Publish a “kudos” list in your weekly team email
If you regularly communicate about team progress, priorities, issues to the team add a “kudos“list and perhaps ask your team members to submit kudos for their peers.
Establish relationships between high performing staff and senior management
Most people appreciate the impetus it gives their career to become known to upper management, even if they don’t work with them on a daily basis.
Recognise the contribution of families/partners
 Extend your thanks to those impacted by your team member’s long hours, absences etc. Gift a long weekend or send thank you notes to your team members’ home addresses.

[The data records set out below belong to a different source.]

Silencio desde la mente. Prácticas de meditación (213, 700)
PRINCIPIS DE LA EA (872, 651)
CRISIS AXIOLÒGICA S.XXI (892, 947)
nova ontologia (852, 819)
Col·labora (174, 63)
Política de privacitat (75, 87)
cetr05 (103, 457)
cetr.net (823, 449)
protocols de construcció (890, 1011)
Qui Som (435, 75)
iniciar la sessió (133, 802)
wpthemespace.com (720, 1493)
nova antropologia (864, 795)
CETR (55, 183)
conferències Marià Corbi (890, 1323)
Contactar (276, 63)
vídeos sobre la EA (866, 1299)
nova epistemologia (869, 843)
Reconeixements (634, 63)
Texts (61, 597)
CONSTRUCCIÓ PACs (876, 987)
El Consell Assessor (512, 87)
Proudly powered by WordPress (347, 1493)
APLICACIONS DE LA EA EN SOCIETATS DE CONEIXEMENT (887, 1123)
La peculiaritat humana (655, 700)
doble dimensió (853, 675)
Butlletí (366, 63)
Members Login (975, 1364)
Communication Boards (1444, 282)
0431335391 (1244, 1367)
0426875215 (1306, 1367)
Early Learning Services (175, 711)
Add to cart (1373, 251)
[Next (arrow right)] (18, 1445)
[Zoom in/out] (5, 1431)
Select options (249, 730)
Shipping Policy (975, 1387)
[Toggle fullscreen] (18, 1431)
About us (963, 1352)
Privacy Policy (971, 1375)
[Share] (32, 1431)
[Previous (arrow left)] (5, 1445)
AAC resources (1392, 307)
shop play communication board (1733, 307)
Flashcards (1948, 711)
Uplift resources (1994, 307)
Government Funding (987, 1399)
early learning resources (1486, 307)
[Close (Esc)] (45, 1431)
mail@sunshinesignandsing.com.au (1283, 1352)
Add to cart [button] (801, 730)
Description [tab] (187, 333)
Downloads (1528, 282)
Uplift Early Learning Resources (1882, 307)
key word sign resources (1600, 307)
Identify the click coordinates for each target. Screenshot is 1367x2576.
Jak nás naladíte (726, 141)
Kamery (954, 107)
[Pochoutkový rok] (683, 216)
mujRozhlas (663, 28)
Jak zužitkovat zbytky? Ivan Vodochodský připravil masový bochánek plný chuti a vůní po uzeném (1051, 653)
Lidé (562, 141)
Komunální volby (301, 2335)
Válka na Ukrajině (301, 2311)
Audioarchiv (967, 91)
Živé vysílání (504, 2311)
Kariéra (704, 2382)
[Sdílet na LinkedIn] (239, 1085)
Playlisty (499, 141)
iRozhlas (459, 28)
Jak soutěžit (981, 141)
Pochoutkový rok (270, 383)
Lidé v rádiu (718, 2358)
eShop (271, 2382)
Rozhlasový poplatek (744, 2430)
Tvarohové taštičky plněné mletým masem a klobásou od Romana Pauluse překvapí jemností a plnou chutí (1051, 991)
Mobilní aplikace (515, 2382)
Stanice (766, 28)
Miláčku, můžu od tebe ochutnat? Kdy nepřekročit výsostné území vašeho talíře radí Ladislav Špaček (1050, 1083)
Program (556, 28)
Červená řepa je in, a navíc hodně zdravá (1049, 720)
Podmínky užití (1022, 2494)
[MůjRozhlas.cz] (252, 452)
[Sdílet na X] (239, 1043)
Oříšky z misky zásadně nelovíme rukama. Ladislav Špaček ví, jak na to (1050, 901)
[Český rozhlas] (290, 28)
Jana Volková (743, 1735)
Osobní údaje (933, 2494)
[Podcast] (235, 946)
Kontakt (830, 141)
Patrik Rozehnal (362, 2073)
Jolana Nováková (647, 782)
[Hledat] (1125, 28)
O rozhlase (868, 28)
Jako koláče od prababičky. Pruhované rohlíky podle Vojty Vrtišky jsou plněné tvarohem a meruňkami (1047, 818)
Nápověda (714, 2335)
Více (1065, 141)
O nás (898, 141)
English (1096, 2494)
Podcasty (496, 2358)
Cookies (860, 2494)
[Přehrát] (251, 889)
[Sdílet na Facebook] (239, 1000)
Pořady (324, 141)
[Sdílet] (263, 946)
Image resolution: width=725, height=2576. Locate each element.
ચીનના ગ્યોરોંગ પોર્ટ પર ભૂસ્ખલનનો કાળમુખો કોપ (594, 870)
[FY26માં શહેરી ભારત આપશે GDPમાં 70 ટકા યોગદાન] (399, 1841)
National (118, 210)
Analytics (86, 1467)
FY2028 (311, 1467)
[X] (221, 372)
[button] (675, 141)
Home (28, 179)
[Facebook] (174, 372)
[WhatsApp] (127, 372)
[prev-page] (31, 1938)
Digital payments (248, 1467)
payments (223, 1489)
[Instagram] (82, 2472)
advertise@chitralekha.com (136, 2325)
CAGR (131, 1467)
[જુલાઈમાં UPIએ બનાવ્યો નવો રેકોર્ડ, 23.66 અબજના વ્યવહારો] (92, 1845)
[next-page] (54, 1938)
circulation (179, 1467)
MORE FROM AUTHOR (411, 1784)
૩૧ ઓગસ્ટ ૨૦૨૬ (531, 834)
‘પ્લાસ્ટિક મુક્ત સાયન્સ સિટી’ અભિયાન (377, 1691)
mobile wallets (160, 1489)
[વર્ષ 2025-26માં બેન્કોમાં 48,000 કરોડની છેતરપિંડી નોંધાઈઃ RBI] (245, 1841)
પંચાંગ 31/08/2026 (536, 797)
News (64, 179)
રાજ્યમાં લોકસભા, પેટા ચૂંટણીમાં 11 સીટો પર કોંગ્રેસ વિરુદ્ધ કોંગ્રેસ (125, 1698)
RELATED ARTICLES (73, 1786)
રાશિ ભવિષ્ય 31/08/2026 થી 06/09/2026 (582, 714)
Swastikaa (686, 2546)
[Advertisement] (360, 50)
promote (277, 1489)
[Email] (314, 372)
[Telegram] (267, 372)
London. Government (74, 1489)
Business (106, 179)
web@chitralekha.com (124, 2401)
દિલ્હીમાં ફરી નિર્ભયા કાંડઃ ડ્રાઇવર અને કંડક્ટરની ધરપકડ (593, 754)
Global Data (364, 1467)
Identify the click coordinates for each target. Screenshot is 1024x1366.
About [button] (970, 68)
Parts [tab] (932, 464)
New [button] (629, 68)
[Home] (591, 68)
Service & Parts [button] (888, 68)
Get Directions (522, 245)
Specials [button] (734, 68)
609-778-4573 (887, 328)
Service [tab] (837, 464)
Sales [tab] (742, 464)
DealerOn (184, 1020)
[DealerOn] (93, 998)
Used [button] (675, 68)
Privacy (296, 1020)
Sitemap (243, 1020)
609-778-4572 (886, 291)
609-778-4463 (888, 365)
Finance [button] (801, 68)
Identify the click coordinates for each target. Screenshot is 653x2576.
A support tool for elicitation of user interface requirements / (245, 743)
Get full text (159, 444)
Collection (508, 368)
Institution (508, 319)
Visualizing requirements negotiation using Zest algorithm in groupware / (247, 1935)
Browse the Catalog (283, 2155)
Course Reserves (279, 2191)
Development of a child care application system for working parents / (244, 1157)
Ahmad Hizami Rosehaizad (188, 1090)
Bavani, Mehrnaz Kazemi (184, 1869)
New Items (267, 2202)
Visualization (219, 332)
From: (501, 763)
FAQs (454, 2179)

This acknowledges that you understand how much home time he/she sacrificed to complete that complicated project.
Provide opportunities for a contributing team member
Opportunities can take many forms but should be outside their normal expectation. Examples might include; shadowing an expert, formal training, conferences, seminars, opportunity to participate on a special project team or working group where their talents are noticed and they can learn. Maybe they can lead a team that is pursuing an important objective.
Allow your team members to select their next assignments
If, as a reward for exceptional performance, you can allow them to choose their work, they will be more engaged and dedicated.
Recognise your team members’ personal accomplishments
 Did Miriama just finish running a marathon? Or has Andrew donated gallons of blood? They will appreciate your recognition of their personal accomplishments, even if all you do is acknowledge them at the beginning of your next team meeting.